Quisiera hablar, y escribir......¿peor?

Oh how I wish my Spanish were weaker.

I miss those heady, blissful days when my Spanish skills were young and grave grammatical errors flew out of my mouth and off my pen...and I kept right on, oblivious. Blissful.

I must be in the cursed, dark stage of bilingualism. The almost there stage.

I live in Spanish, when I'm not working. But, on the fly, oh how I can make mistakes.

Each of which, invariably, reports itself to my gotta-do-right, damn-I-want-to-speak-this- language-well conscience. Exactly two and a half minutes after it's been committed.

I mispeak and ACK! then I hear it. When it's hanging there in the air in front of me, blocking my view. Worse still, I hit send on a routine e-mail and WHOP! comes a 2X4 across the side of the head. GRAMMAR, ERIN!

Ah, some days. To return to the happy ignorance of my Spanish youth...

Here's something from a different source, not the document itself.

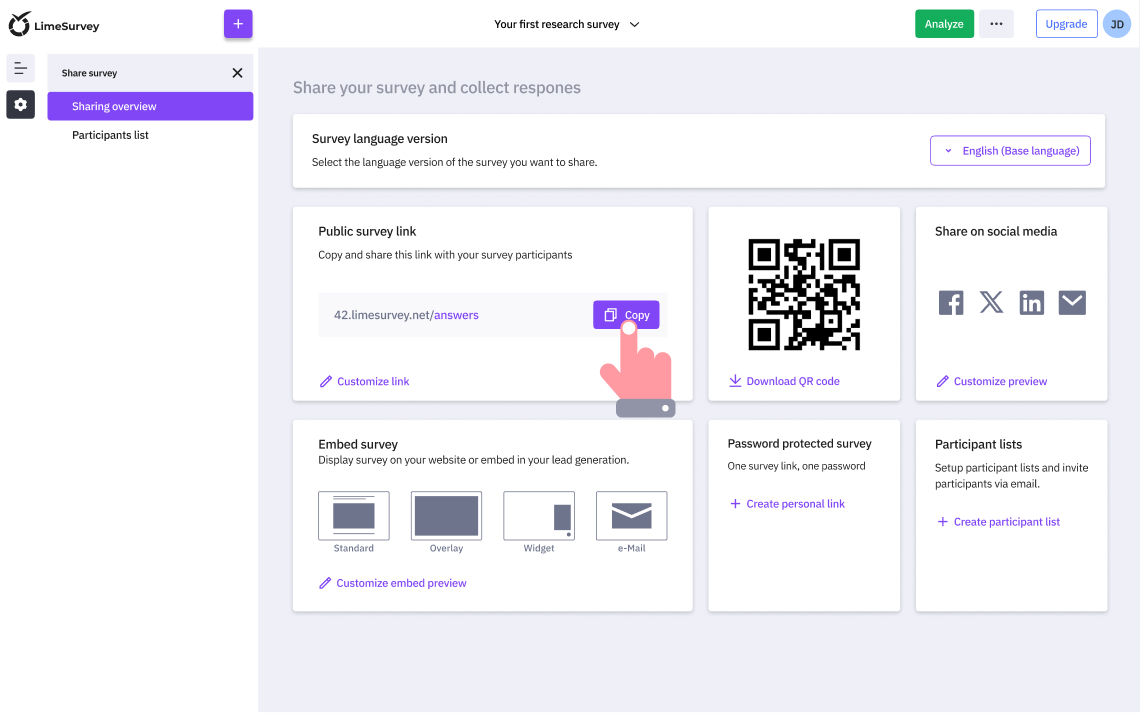
Task: Open the survey language version dropdown
Action: [x=1010, y=150]
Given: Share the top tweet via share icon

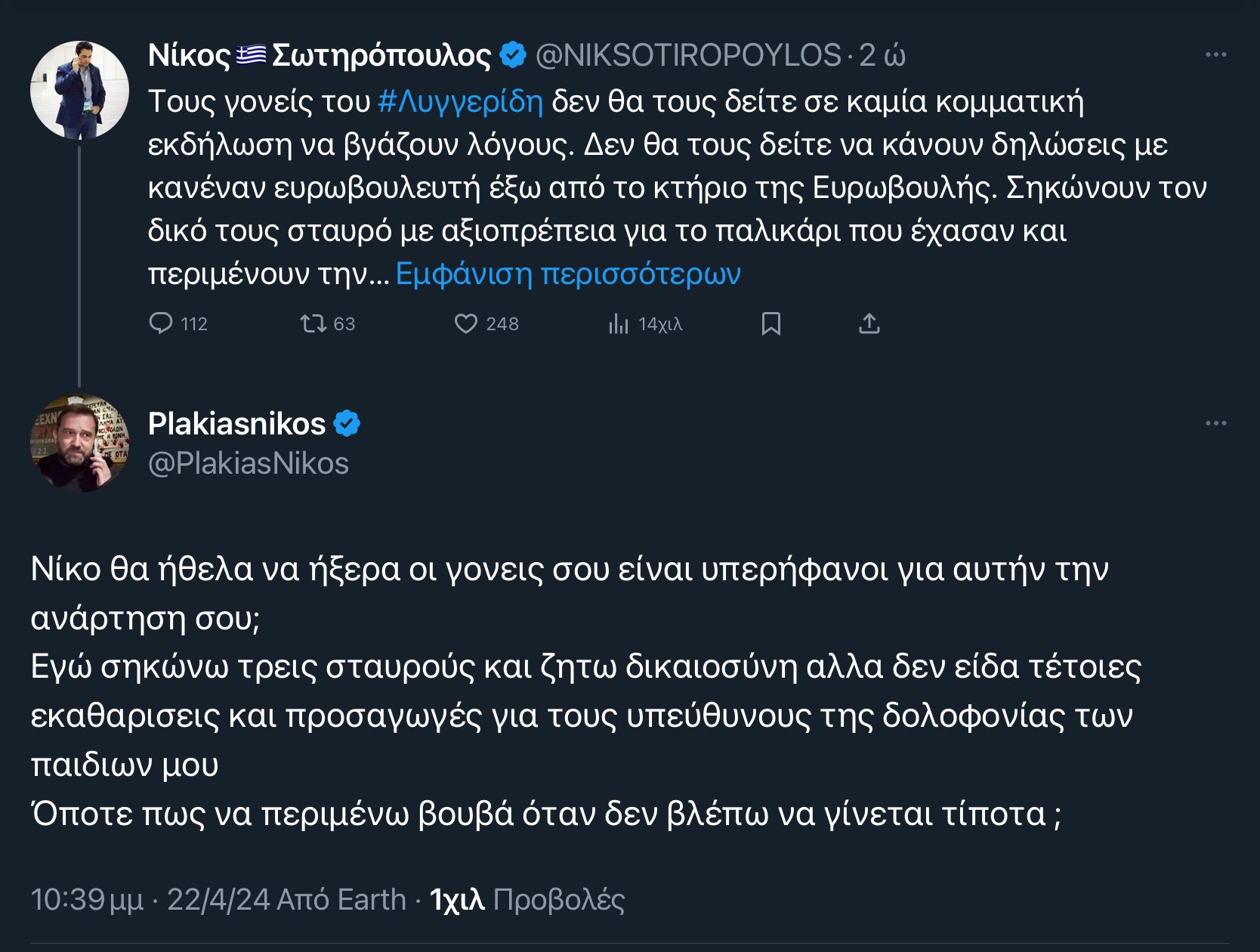Looking at the screenshot, I should point(869,323).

I wouldn' t trade bi-lingualism for anything short of its sister tri, but oh, what I'd do to break through to that error-free stage. It's coming, right, linguists? Is there anything that will keep you working toward mastery more than a language?
Anything?


Update: Wheylona, who very accurately describes herself as the house language teacher and linguist, left such a cool response to this post, I have to quote a bit of her comment here:

...Try not to think of language as art but rather as a tool. Use it, pound the hell out of things with it, get things done, and eventually you'll see you've created all manner of beautiful things without even trying!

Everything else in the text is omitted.